SOURCE DOCUMENT:

Turning to the two Cardinals, the Bishop concluded his stirring and beautiful sermon with the words : ” My Lord Cardinal of Westminster, none but yourself could have lent so proper and becoming a lustre to this monastic celebration; for on your shoulders lies the Roman pallium, the emblem of jurisdiction worn by Augustine of Canterbury, and Dunstan of Glaston, and Elphege of Bath, and Lanfranc and Anselm of Bec, all of them monks of St. Benedict, whose example in upholding the faith of our forefathers you emulate so nobly. And without your presence, my Lord Cardinal of Santa Maria in Campitelli, Downside’s cup of joy would have been far from full to-day. Just twenty years ago, at the opening of this choir of your beloved Abbey, you told in touching words the story of the makers of Downside. Downside proclaims to-day with gratitude and with love that among the names of her makers, all great men and holy, last but by no means least, your own will be ever included.”
THE NEW NAVE.
” This holy place “ is the new building—seven bays of a spacious nave, designed by Sir Giles Gilbert Scott; and they form a noble building which, bridging the ornate handsome transept, carries on and completes in harmonious fashion the chaste severity of the choir. The total length of the nave is, at present without the future three bays, 112 feet, the portion just added is too feet, and the total length of the church when finished will be 362 feet. The width of the nave, with aisles, fifty-six feet. From floor to groin the height of the nave is seventy feet. The new nave is not only a noble and gracious structure from the artist’s point of view but it is a church inspiringly devotional. One of its many beauties is the fact that its acoustic properties are perfect. Small, light voices in the sanctuary can be heard at the great west door. This surely is the test of good building.

Extracted data entries
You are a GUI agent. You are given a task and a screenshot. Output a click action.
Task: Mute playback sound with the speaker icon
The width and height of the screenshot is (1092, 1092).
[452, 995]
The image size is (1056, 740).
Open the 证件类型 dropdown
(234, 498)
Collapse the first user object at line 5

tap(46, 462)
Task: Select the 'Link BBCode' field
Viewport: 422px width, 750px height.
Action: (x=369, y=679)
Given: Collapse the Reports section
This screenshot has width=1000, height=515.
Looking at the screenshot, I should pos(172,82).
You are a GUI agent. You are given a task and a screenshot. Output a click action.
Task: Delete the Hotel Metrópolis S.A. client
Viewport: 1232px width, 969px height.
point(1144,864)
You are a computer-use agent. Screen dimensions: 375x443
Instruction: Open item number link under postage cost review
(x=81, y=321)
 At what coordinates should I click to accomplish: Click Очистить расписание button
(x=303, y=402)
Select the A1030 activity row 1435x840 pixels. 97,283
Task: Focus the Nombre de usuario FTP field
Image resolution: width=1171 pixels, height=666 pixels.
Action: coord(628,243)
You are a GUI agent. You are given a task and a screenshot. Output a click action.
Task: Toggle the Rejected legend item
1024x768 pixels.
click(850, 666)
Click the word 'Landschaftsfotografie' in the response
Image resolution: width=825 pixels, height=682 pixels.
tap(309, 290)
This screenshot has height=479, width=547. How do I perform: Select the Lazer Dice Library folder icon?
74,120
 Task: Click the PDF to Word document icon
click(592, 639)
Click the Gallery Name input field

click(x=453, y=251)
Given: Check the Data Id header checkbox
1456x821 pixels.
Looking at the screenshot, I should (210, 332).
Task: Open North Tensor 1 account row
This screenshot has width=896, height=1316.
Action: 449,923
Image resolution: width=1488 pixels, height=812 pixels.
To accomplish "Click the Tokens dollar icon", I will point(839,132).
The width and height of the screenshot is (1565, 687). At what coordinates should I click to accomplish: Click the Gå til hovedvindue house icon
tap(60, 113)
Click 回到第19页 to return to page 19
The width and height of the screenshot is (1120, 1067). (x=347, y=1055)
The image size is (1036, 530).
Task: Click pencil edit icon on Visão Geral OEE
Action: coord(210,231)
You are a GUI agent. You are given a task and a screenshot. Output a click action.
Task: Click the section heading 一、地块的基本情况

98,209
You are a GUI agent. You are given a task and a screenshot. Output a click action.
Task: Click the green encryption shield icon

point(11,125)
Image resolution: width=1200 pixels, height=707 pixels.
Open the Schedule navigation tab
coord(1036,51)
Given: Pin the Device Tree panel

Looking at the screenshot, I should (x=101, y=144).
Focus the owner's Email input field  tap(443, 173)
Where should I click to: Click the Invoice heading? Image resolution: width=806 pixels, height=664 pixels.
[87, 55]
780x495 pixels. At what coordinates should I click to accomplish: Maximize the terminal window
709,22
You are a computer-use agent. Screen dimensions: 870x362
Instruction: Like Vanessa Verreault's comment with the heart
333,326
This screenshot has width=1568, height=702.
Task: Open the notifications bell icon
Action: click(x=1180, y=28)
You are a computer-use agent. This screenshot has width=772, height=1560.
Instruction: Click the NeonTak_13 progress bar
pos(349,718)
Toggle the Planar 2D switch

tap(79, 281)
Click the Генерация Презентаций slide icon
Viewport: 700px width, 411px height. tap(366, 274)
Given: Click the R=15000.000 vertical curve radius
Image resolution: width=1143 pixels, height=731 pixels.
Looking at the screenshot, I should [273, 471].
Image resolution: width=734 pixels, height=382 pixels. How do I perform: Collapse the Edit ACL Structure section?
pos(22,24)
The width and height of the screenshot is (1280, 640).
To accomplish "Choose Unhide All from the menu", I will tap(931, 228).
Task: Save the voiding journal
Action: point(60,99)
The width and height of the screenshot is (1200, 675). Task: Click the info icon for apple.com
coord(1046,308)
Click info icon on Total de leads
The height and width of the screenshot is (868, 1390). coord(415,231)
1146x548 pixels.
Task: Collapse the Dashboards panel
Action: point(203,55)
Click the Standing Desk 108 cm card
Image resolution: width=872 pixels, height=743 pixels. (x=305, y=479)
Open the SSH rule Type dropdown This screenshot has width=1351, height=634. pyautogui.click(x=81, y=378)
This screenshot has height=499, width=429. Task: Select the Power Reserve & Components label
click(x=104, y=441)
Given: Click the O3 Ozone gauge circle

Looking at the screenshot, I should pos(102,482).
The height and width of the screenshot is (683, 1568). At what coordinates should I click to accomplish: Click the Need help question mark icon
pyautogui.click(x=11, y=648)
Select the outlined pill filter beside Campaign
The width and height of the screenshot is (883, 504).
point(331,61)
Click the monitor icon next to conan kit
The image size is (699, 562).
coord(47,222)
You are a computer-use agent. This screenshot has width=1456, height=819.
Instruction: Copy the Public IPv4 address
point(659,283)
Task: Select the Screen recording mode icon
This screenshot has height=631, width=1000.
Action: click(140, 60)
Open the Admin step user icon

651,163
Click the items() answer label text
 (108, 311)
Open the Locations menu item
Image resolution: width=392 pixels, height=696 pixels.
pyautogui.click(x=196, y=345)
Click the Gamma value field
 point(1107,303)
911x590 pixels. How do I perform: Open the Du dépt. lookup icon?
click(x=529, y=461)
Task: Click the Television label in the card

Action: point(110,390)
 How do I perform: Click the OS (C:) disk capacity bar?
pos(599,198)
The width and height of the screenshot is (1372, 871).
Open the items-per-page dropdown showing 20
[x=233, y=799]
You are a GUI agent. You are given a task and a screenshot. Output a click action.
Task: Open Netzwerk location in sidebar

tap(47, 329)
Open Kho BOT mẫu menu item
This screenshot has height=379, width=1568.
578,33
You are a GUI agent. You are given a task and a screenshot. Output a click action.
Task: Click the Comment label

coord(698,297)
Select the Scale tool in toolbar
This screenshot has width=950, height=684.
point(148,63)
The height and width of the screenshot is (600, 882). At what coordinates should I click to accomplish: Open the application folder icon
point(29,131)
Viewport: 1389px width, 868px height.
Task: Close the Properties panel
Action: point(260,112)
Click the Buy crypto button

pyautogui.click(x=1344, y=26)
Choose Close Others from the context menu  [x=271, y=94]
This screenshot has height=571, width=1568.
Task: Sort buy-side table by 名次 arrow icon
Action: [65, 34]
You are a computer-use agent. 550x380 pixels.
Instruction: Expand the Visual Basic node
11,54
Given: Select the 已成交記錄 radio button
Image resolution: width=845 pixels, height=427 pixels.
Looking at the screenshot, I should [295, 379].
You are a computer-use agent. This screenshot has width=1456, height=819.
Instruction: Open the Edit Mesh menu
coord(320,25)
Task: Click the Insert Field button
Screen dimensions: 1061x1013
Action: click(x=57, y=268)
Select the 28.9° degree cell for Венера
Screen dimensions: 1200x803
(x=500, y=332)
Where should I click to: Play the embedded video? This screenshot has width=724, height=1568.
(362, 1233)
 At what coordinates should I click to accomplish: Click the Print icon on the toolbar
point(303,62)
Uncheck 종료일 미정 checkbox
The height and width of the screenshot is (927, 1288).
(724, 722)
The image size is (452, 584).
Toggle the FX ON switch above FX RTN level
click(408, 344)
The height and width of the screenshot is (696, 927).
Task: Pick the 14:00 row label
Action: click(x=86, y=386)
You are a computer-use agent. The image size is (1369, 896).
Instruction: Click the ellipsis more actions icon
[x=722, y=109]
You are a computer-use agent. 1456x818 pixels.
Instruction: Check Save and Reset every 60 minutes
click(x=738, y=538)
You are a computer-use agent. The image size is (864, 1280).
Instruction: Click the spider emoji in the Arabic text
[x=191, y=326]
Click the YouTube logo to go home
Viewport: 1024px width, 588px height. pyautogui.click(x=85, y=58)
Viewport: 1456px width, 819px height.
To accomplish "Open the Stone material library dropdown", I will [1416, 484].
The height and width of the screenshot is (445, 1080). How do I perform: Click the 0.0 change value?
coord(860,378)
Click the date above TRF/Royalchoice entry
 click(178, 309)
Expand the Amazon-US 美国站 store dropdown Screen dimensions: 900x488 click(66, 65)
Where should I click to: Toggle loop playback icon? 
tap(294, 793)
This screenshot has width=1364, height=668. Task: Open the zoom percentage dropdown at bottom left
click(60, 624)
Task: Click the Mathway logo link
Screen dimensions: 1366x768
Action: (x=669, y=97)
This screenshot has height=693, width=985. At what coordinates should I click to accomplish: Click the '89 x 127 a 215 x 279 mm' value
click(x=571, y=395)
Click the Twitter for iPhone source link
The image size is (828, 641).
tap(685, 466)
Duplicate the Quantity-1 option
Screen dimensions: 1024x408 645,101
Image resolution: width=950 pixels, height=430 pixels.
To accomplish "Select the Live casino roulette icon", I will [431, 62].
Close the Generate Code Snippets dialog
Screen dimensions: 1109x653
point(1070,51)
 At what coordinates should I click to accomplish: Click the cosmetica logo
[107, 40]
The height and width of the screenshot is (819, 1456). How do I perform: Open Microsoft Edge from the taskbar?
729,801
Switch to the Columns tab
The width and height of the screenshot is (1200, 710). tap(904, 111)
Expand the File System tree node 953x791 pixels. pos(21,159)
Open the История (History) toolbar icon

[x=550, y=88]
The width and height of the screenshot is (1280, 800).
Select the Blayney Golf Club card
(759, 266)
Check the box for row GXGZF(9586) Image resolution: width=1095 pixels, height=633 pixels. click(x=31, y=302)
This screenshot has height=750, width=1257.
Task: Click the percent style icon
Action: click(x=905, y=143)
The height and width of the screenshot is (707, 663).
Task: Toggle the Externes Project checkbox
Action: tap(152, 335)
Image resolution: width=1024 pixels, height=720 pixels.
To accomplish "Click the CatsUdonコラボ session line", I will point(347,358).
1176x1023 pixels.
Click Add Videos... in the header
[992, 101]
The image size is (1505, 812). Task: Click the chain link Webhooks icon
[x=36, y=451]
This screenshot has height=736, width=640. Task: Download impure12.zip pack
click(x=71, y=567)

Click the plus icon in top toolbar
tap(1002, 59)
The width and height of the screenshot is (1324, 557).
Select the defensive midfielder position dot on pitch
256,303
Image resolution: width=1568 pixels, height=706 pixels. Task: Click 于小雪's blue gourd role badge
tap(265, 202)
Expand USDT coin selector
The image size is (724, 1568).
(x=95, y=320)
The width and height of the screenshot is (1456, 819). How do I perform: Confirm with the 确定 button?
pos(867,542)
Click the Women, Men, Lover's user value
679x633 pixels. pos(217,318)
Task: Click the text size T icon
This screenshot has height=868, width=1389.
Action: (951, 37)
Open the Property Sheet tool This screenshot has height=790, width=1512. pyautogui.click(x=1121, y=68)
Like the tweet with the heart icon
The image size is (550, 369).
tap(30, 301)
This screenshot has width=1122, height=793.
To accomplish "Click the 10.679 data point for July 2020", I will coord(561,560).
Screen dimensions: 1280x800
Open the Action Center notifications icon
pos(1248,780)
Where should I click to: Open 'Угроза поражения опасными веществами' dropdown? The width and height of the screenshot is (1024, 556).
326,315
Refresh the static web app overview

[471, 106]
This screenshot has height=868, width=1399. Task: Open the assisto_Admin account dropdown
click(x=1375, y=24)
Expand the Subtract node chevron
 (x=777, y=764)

TASKS:
1. In the account of Downside's new nave, which monks of St. Benedict does the Bishop's sermon name as having worn the Roman pallium?
2. Write the next passage of the account of Downside's new nave, picking up after its final sentence.

OUTPUTS:
1. Augustine of Canterbury, Dunstan of Glaston, Elphege of Bath, Lanfranc, and Anselm of Bec.

2.
The music, arranged and conducted by Dom Thomas Symons (choirmaster), was admirable. The choir, its sweet precision augmented by the fervour of the whole school, gave a rendering of O felix Roma, which was a stirring addition to the programme. The organ was played with skill by Dom Gregory Murray, the voluntaries being chosen with taste and executed in felicitous style.
SPEECHES AT THE LUNCHEON.
Mass over, the Abbot of Downside, Dom Leander Ramsay, the monks and the school, who together with the guests, clerical and lay, numbered about seven hundred (guest-master Dom Christopher Batley), sat down to luncheon in a marquee erected on the cricket field. A Royal Artillery Band played during the meal and in the afternoon. There were five short speeches : by the Cardinal Archbishop, Cardinal Gasquet, the Bishop of Clifton, the Abbot of Downside, and Sir Giles Gilbert Scott..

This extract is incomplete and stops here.